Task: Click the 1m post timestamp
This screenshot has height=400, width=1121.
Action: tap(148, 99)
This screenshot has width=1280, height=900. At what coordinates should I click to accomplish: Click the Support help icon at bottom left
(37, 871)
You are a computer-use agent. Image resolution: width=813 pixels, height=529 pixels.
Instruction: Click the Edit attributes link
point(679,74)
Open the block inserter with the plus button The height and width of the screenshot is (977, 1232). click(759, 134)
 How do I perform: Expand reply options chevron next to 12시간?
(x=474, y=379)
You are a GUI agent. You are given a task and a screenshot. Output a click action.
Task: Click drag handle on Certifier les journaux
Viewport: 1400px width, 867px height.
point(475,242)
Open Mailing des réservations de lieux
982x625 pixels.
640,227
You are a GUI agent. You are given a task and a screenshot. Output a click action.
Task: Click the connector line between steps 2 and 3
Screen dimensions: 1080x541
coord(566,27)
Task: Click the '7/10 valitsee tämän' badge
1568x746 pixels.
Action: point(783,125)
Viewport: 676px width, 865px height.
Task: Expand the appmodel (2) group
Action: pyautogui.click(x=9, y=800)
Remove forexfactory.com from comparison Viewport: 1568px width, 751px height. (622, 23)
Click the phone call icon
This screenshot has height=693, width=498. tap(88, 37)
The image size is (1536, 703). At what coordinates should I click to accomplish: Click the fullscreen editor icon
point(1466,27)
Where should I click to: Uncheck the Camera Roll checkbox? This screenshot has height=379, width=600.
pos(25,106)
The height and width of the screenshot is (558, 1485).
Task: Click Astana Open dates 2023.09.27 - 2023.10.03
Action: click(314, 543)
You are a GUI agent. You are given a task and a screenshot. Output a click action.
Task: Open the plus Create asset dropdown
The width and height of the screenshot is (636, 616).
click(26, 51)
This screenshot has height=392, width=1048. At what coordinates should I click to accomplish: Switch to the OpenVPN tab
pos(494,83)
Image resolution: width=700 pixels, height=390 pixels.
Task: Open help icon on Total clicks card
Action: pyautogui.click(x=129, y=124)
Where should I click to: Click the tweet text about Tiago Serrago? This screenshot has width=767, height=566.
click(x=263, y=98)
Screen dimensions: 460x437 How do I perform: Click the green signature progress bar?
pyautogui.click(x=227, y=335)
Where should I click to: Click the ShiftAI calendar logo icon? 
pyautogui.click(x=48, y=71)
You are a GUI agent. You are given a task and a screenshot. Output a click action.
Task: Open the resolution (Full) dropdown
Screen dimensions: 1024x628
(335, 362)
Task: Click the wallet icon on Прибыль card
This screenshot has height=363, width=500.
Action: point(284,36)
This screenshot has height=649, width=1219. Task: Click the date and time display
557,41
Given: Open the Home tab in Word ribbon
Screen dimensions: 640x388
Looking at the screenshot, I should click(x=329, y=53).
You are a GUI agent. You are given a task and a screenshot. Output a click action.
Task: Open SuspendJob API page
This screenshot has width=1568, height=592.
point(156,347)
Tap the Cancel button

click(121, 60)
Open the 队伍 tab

++++++

- **YOUR GOAL**: The entire listing should be repeated with no line missing and no word altered.

- **EXERCISE RESULT**:
Task: Click the 1m post timestamp
This screenshot has height=400, width=1121.
Action: tap(148, 99)
This screenshot has width=1280, height=900. At what coordinates should I click to accomplish: Click the Support help icon at bottom left
(37, 871)
You are a computer-use agent. Image resolution: width=813 pixels, height=529 pixels.
Instruction: Click the Edit attributes link
point(679,74)
Open the block inserter with the plus button The height and width of the screenshot is (977, 1232). click(759, 134)
 How do I perform: Expand reply options chevron next to 12시간?
(x=474, y=379)
You are a GUI agent. You are given a task and a screenshot. Output a click action.
Task: Click drag handle on Certifier les journaux
Viewport: 1400px width, 867px height.
point(475,242)
Open Mailing des réservations de lieux
982x625 pixels.
640,227
You are a GUI agent. You are given a task and a screenshot. Output a click action.
Task: Click the connector line between steps 2 and 3
Screen dimensions: 1080x541
coord(566,27)
Task: Click the '7/10 valitsee tämän' badge
1568x746 pixels.
Action: point(783,125)
Viewport: 676px width, 865px height.
Task: Expand the appmodel (2) group
Action: pyautogui.click(x=9, y=800)
Remove forexfactory.com from comparison Viewport: 1568px width, 751px height. (622, 23)
Click the phone call icon
This screenshot has height=693, width=498. tap(88, 37)
The image size is (1536, 703). At what coordinates should I click to accomplish: Click the fullscreen editor icon
point(1466,27)
Where should I click to: Uncheck the Camera Roll checkbox? This screenshot has height=379, width=600.
pos(25,106)
The height and width of the screenshot is (558, 1485).
Task: Click Astana Open dates 2023.09.27 - 2023.10.03
Action: click(314, 543)
You are a GUI agent. You are given a task and a screenshot. Output a click action.
Task: Open the plus Create asset dropdown
The width and height of the screenshot is (636, 616).
click(26, 51)
This screenshot has height=392, width=1048. At what coordinates should I click to accomplish: Switch to the OpenVPN tab
pos(494,83)
Image resolution: width=700 pixels, height=390 pixels.
Task: Open help icon on Total clicks card
Action: pyautogui.click(x=129, y=124)
Where should I click to: Click the tweet text about Tiago Serrago? This screenshot has width=767, height=566.
click(x=263, y=98)
Screen dimensions: 460x437 How do I perform: Click the green signature progress bar?
pyautogui.click(x=227, y=335)
Where should I click to: Click the ShiftAI calendar logo icon? 
pyautogui.click(x=48, y=71)
You are a GUI agent. You are given a task and a screenshot. Output a click action.
Task: Open the resolution (Full) dropdown
Screen dimensions: 1024x628
(335, 362)
Task: Click the wallet icon on Прибыль card
This screenshot has height=363, width=500.
Action: point(284,36)
This screenshot has height=649, width=1219. Task: Click the date and time display
557,41
Given: Open the Home tab in Word ribbon
Screen dimensions: 640x388
Looking at the screenshot, I should click(x=329, y=53).
You are a GUI agent. You are given a task and a screenshot. Output a click action.
Task: Open SuspendJob API page
This screenshot has width=1568, height=592.
point(156,347)
Tap the Cancel button

click(121, 60)
Open the 队伍 tab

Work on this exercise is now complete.